• _Written problem_
Recast the records from the first line through the line holding "point(311,165)", inclusive, as a Markdown table with a row number column named n and a column named Line for the text of each line. Leave out blank lines.

--- Begin Records provided ---

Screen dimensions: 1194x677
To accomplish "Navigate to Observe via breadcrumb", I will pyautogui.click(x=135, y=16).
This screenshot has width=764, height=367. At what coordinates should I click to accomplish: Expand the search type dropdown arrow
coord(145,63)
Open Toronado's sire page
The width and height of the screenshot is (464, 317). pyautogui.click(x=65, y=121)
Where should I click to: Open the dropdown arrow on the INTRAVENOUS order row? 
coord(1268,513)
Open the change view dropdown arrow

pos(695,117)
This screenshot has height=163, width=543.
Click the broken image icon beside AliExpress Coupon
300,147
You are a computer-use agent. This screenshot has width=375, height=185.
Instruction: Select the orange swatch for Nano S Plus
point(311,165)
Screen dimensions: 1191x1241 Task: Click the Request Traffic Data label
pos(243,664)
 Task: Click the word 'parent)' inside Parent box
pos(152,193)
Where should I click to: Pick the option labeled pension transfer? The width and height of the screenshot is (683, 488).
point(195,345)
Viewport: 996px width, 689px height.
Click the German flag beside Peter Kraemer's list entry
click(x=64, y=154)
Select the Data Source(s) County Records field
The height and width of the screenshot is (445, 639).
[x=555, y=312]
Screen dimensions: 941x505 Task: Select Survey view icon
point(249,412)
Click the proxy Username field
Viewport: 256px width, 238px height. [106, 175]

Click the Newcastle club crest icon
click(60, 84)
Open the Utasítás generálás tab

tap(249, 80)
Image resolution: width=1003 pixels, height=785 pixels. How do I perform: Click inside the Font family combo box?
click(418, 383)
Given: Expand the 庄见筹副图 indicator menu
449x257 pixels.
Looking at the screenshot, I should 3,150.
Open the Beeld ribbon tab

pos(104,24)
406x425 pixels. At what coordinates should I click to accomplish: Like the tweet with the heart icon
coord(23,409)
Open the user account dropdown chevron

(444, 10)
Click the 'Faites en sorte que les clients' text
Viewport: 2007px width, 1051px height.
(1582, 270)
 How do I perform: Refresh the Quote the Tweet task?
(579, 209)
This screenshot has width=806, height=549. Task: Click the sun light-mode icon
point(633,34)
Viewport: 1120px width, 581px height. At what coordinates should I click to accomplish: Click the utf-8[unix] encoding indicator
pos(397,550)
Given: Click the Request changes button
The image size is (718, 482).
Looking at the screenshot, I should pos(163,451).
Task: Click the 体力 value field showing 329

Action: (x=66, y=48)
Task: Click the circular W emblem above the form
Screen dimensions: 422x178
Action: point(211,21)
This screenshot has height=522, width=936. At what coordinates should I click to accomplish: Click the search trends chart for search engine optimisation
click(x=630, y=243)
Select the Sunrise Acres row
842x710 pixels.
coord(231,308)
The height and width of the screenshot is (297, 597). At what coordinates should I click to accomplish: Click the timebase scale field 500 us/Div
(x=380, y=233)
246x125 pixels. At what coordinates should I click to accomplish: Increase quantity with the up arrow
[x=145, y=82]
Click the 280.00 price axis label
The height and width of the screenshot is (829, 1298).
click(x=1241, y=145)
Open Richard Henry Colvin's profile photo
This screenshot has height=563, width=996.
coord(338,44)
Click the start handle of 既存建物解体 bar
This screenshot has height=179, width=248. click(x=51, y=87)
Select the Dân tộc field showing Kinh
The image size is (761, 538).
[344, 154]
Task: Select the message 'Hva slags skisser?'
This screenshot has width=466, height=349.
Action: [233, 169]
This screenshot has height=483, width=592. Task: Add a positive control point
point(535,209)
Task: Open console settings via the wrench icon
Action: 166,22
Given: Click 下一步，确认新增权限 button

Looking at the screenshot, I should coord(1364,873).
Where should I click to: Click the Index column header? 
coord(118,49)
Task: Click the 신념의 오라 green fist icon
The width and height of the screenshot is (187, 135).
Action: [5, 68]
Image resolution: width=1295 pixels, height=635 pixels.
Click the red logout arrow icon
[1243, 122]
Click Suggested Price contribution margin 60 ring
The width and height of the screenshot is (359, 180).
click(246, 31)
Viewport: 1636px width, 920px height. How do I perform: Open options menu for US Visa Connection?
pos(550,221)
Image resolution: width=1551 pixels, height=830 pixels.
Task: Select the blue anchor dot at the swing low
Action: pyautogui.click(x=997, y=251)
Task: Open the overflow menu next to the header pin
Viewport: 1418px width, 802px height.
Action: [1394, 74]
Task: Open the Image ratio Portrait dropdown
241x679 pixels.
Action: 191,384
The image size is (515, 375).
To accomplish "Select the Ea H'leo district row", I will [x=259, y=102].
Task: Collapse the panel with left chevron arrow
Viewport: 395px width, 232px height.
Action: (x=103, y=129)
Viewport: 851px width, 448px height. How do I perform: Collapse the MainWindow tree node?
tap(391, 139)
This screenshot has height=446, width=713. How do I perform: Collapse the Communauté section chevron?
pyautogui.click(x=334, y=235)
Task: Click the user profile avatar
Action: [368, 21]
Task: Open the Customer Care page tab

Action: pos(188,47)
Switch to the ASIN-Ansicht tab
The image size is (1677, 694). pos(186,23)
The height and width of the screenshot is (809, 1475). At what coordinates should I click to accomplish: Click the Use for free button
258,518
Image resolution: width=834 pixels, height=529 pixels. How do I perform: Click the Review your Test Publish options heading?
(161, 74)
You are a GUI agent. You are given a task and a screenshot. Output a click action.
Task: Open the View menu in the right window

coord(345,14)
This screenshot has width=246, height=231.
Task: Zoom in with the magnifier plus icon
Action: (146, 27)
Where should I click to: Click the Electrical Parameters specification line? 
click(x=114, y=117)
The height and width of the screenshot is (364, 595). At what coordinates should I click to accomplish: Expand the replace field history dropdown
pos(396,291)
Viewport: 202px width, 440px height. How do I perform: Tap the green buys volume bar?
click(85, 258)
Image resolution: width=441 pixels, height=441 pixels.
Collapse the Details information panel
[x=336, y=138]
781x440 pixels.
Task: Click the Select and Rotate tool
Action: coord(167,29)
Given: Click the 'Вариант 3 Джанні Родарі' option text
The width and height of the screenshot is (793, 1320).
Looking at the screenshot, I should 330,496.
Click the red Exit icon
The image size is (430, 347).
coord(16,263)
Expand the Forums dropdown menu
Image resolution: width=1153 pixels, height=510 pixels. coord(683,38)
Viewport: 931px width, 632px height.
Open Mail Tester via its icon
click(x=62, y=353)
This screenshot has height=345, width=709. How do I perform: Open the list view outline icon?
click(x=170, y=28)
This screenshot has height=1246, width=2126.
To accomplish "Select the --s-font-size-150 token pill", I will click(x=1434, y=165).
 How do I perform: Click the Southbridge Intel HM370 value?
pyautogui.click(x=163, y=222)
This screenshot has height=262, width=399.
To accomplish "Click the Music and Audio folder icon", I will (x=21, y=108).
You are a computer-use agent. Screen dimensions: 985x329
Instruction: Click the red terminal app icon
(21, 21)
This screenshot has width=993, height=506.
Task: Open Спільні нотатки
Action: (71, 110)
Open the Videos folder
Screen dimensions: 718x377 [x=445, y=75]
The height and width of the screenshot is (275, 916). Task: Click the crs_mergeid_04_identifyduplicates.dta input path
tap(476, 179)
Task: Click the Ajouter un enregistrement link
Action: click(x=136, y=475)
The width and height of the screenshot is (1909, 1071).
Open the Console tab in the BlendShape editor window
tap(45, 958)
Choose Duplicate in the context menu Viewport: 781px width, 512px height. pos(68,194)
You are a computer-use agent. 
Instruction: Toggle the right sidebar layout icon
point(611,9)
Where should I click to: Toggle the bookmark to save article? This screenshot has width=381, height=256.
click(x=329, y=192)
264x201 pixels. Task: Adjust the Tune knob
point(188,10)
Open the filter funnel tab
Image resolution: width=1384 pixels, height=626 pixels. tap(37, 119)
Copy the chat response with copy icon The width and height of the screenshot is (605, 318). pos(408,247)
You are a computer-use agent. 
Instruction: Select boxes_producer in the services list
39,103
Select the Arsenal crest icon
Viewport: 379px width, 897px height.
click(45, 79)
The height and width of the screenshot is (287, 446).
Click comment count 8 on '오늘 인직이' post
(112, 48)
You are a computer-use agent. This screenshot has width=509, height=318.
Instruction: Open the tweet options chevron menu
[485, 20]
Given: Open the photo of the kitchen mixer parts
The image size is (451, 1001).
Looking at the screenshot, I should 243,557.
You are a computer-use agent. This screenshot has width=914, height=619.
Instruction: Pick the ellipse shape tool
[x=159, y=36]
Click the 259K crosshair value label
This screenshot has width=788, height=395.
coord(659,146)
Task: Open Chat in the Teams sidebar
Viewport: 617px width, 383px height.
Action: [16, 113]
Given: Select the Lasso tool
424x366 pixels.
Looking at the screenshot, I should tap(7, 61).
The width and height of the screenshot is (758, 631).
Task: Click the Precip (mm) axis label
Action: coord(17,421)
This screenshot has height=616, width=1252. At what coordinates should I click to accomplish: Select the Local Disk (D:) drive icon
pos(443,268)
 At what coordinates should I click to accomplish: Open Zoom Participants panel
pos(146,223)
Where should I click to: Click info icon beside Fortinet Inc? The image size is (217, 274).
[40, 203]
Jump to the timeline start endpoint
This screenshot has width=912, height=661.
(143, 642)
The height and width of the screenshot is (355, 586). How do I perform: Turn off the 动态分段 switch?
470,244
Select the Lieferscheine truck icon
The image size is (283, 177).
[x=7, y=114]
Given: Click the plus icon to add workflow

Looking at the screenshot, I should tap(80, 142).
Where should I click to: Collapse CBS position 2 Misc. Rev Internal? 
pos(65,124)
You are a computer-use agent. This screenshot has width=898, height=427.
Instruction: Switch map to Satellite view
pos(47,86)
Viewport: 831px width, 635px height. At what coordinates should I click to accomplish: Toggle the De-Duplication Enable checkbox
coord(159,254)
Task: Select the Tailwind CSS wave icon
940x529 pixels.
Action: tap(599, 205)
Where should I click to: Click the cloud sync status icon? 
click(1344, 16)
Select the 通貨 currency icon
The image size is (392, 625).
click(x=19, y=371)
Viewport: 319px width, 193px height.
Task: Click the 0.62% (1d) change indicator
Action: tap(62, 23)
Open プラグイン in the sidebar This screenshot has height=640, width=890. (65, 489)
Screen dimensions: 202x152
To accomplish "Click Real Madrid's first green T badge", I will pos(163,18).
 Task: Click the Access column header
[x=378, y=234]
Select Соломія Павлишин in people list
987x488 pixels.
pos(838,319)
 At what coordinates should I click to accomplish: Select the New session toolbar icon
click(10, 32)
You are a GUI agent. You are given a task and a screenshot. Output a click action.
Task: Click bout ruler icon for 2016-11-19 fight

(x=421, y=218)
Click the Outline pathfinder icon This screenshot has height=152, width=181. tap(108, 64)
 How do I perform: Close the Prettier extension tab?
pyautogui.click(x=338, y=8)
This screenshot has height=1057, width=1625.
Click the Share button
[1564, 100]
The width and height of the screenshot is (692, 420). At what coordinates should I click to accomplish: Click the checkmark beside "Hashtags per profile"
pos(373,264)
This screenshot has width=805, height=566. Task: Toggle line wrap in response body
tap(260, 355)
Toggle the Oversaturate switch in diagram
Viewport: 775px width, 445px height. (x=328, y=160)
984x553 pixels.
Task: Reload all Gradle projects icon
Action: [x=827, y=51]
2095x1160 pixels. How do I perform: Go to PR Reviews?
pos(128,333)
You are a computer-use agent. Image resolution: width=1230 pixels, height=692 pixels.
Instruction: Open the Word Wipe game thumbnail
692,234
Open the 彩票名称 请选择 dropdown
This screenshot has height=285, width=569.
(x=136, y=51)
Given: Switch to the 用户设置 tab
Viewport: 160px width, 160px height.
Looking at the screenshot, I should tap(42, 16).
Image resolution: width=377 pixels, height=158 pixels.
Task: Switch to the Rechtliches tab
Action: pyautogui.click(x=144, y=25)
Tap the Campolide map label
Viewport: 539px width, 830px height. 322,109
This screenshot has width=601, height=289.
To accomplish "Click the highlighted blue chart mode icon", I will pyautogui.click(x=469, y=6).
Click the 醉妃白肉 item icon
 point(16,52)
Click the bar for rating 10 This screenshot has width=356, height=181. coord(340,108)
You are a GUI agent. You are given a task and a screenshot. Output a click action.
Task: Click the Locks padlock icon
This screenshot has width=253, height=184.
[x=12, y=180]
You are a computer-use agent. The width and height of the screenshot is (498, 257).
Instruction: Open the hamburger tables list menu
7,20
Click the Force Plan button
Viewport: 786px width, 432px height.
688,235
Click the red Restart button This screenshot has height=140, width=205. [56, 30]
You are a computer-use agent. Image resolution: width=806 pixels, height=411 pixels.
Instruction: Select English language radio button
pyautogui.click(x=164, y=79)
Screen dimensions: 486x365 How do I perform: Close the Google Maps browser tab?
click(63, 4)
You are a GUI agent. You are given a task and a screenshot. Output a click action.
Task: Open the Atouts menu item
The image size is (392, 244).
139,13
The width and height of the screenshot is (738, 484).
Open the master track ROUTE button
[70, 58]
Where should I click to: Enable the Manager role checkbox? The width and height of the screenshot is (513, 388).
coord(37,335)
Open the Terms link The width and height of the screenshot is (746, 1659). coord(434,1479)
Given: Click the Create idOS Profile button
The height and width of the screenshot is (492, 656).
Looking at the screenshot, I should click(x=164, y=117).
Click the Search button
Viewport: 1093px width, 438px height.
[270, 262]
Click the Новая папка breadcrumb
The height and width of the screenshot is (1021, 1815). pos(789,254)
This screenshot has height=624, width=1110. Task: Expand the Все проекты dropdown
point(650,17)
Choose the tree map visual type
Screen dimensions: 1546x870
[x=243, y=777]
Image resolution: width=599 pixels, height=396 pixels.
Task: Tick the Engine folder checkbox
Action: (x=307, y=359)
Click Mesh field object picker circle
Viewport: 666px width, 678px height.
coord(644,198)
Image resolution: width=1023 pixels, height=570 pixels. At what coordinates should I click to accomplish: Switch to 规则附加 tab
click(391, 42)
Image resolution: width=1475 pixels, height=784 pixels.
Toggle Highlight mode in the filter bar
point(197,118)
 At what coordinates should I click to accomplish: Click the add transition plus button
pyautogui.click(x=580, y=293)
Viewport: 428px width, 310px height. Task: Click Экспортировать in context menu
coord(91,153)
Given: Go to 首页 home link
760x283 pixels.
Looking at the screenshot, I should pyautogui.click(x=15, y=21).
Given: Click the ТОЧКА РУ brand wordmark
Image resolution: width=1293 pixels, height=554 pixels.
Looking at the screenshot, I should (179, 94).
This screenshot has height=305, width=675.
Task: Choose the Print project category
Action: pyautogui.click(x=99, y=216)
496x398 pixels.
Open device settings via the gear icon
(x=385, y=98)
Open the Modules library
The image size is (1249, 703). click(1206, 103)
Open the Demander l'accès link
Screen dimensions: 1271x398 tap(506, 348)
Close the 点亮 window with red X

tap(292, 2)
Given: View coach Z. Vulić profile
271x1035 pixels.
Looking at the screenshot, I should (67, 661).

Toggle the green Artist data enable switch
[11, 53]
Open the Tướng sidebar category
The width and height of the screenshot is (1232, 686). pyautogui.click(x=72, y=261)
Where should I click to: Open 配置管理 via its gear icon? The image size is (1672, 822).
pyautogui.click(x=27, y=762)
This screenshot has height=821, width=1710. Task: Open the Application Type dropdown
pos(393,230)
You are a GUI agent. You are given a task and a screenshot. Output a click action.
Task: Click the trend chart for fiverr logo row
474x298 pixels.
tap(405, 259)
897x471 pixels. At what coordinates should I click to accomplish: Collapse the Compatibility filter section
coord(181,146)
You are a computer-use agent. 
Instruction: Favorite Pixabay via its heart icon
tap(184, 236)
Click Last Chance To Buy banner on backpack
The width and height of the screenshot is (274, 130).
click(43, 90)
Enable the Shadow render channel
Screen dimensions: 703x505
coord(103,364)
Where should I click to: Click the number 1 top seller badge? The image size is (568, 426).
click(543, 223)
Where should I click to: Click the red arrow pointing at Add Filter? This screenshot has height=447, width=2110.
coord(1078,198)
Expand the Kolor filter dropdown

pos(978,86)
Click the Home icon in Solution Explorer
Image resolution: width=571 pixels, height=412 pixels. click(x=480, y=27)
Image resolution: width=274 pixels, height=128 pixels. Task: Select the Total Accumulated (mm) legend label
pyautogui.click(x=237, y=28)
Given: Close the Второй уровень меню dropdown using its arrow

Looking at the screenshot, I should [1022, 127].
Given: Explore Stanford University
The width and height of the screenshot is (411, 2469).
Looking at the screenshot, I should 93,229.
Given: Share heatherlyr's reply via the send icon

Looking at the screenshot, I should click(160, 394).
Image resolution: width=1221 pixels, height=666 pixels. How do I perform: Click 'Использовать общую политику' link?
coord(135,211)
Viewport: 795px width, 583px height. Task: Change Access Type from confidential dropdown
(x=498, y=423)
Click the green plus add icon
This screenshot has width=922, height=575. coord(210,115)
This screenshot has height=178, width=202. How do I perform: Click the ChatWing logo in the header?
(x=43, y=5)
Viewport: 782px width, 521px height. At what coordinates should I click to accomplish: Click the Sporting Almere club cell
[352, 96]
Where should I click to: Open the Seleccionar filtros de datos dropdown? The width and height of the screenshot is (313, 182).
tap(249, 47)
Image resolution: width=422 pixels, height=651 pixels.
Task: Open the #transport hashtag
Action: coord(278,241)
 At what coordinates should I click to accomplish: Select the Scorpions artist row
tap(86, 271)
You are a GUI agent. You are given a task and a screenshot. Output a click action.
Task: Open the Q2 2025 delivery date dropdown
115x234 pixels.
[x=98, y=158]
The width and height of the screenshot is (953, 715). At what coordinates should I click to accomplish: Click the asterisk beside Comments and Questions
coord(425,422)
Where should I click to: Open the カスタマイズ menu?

--- End Records provided ---

• _Final answer_
| n | Line |
|---|---|
| 1 | Screen dimensions: 1194x677 |
| 2 | To accomplish "Navigate to Observe via breadcrumb", I will pyautogui.click(x=135, y=16). |
| 3 | This screenshot has width=764, height=367. At what coordinates should I click to accomplish: Expand the search type dropdown arrow |
| 4 | coord(145,63) |
| 5 | Open Toronado's sire page |
| 6 | The width and height of the screenshot is (464, 317). pyautogui.click(x=65, y=121) |
| 7 | Where should I click to: Open the dropdown arrow on the INTRAVENOUS order row?  |
| 8 | coord(1268,513) |
| 9 | Open the change view dropdown arrow |
| 10 | pos(695,117) |
| 11 | This screenshot has height=163, width=543. |
| 12 | Click the broken image icon beside AliExpress Coupon |
| 13 | 300,147 |
| 14 | You are a computer-use agent. This screenshot has width=375, height=185. |
| 15 | Instruction: Select the orange swatch for Nano S Plus |
| 16 | point(311,165) |